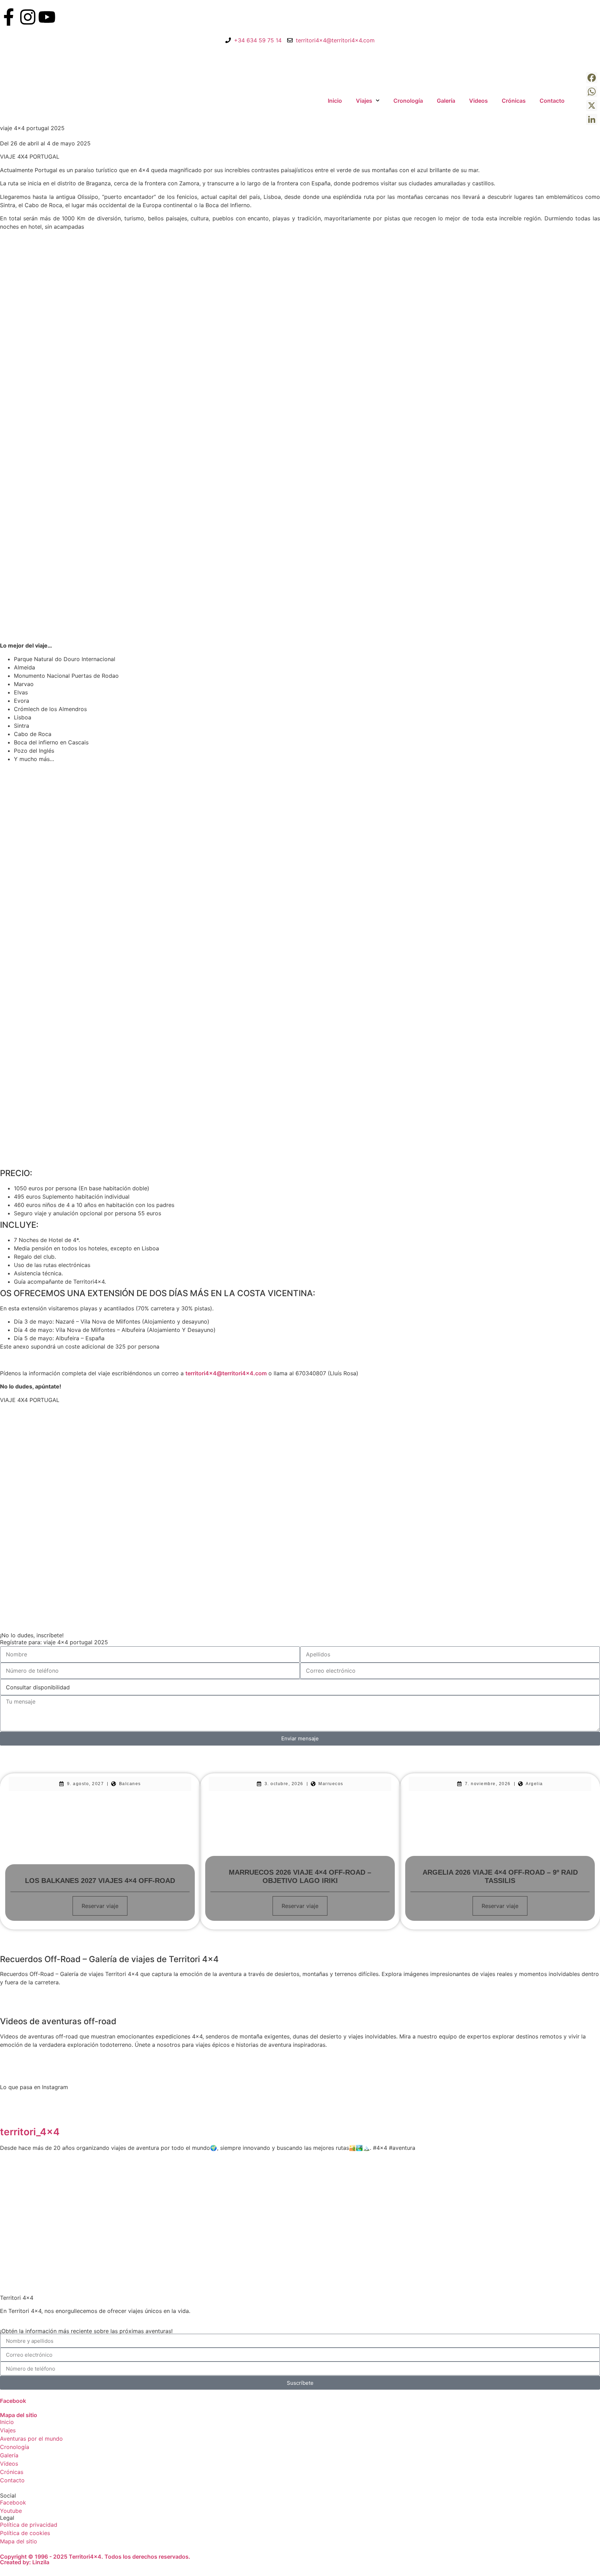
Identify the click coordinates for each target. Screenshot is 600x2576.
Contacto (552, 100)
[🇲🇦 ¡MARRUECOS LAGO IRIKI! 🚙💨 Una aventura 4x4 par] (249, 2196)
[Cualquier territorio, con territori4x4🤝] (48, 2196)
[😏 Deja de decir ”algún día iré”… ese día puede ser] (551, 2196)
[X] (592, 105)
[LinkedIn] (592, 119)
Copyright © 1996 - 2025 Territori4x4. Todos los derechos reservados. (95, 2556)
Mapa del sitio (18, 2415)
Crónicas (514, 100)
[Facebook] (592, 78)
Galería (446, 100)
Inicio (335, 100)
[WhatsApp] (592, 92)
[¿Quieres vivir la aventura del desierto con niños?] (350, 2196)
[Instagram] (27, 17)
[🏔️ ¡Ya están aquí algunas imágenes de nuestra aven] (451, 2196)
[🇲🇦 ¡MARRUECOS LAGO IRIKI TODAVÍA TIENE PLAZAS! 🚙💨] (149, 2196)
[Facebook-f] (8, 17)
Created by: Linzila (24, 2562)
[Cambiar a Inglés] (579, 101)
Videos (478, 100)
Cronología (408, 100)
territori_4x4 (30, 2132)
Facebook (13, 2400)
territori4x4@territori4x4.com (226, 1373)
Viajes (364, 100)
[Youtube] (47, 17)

[Task to complete]:
Go through the entries and return each line where the word "aventura" occurs.

[Problem solution]:
[🇲🇦 ¡MARRUECOS LAGO IRIKI! 🚙💨 Una aventura 4x4 par] (249, 2196)
[¿Quieres vivir la aventura del desierto con niños?] (350, 2196)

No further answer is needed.